Long-term climate forecasts not reliable
Abundant summer rain in SA has taken the weather forecasters and climatologists by surprise. They did not expect La Niña to persist for a third successive year.
La Niña (Spanish for little girl) describes an upwelling of cooler water in the Pacific Ocean that brings more precipitation in Southern Africa, and less to parts of South America. Its opposite is the little boy — El Niño — associated with warmer seas and a drier SA.
The quality of weather forecasts has been improving apparently, but predictions more than 10 days ahead can still surely not be described as confidently made with little margin for error. What confidence should we attach to climate forecasts 50 or more years into the future? Yet society is being called upon, vociferously, to believe in the accuracy of such climate models and their predictions of harmful global warming.

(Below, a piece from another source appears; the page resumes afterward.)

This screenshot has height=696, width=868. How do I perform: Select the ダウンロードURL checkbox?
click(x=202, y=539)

We are being called upon — forcefully instructed may be a more accurate description — to eliminate emissions of carbon dioxide (CO2), at enormous expense, to limit global warming. Costs of the astronomical order of $200trillion are bandied about. Given that hundreds of millions of the citizens of the world’s poorest economies still lack clean and affordable energy to heat their shelters and cook their food, it is extremely unlikely that resources of that magnitude will be willingly supplied.
For them to do so, climate models will not only have to be able to accurately estimate the volume of CO2 and other gas emissions to come and predict within narrow limits their effect on average temperatures, but also how different parts of the planet will respond. And they will have to estimate the influence of other natural forces that act simultaneously and powerfully on climate.

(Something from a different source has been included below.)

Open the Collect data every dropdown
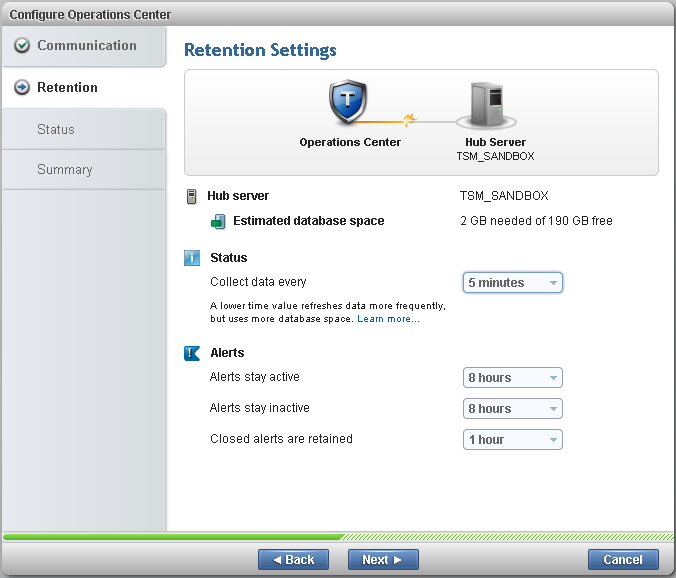The image size is (676, 578). pos(513,283)
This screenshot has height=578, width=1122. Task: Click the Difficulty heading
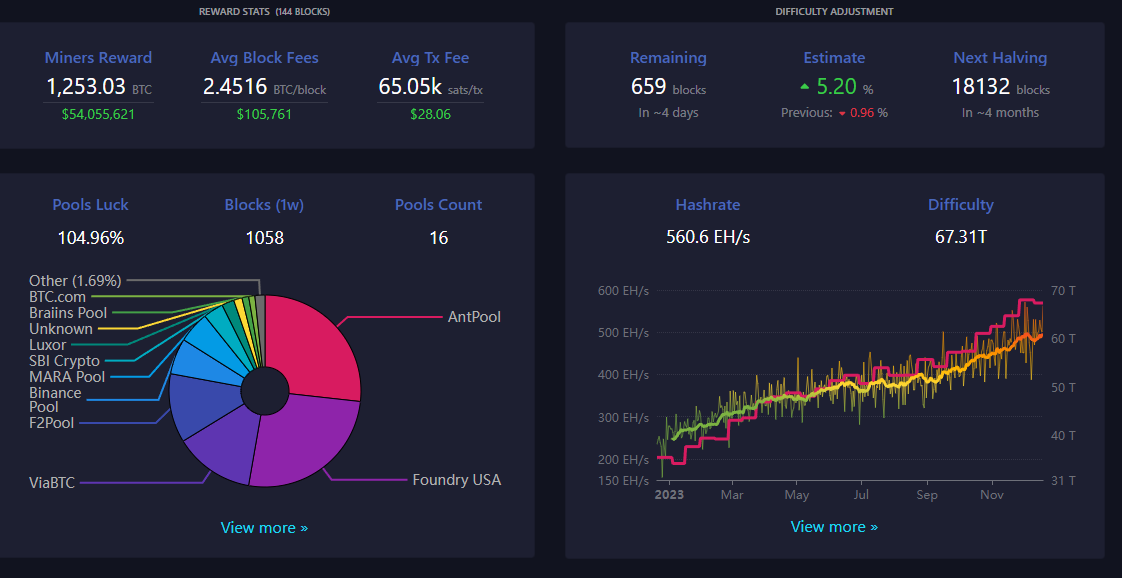(961, 205)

For example, there is significant disagreement among experts on whether we are about to enter a relatively quiet sunspot cycle, which normally leads to a period of cooling. Another persistently powerful force on climate is ocean flux, of which La Niña and El Niño are examples. The consensus view among experts is that the Atlantic Multidecadal Oscillation, a cyclic phenomenon of sea surface temperature anomalies in the north Atlantic Ocean that switches between positive and negative temperature phases over about 80-year periods, is about to shift to a cool phase.
Climate models are necessarily highly complex and hence prone to error. Climatologists therefore carry grave responsibility for the accuracy of their models. They and politicians will be held responsible for the expected trade-offs of present costs (higher taxes and energy prices) for future — always less than certain — benefits.

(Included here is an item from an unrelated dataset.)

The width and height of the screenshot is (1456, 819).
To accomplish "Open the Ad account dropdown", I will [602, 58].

I am no climate expert, but I am well aware of the fallibility of long-term forecasts of the state of any economy. And of the weakness of scenario building, which invariably attaches too much weight to recently observed phenomena. I am conscious that the planning horizon of any firm that commits to capital expenditure is seldom beyond 20 years, for very good reasons. Relying on benefits beyond 20 years is too uncertain to influence current outcomes, and this is also true of governments and their plans.
It makes good sense to wait and see what dangers and opportunities climate change may bring over the long run. A stronger, better-endowed economy will have the capacity to better manage adversity. The potential danger of global warming adds to the case for faster not slower growth; for more rather than less resilience. Humans are well practised in adapting to challenges and can be relied on to cope with continuous climate change.
Relying on ambitious plans imposed top-down has not yet proved a useful strategy for humanity. The plan to control climate through intervening severely in the global market for energy is highly ambitious, and top-down in a manner not ever embraced before.
Meanwhile, the search for cheaper, less noxious, less dangerous and more reliable energy sources is one of the positive steps for mankind that is still worth taking.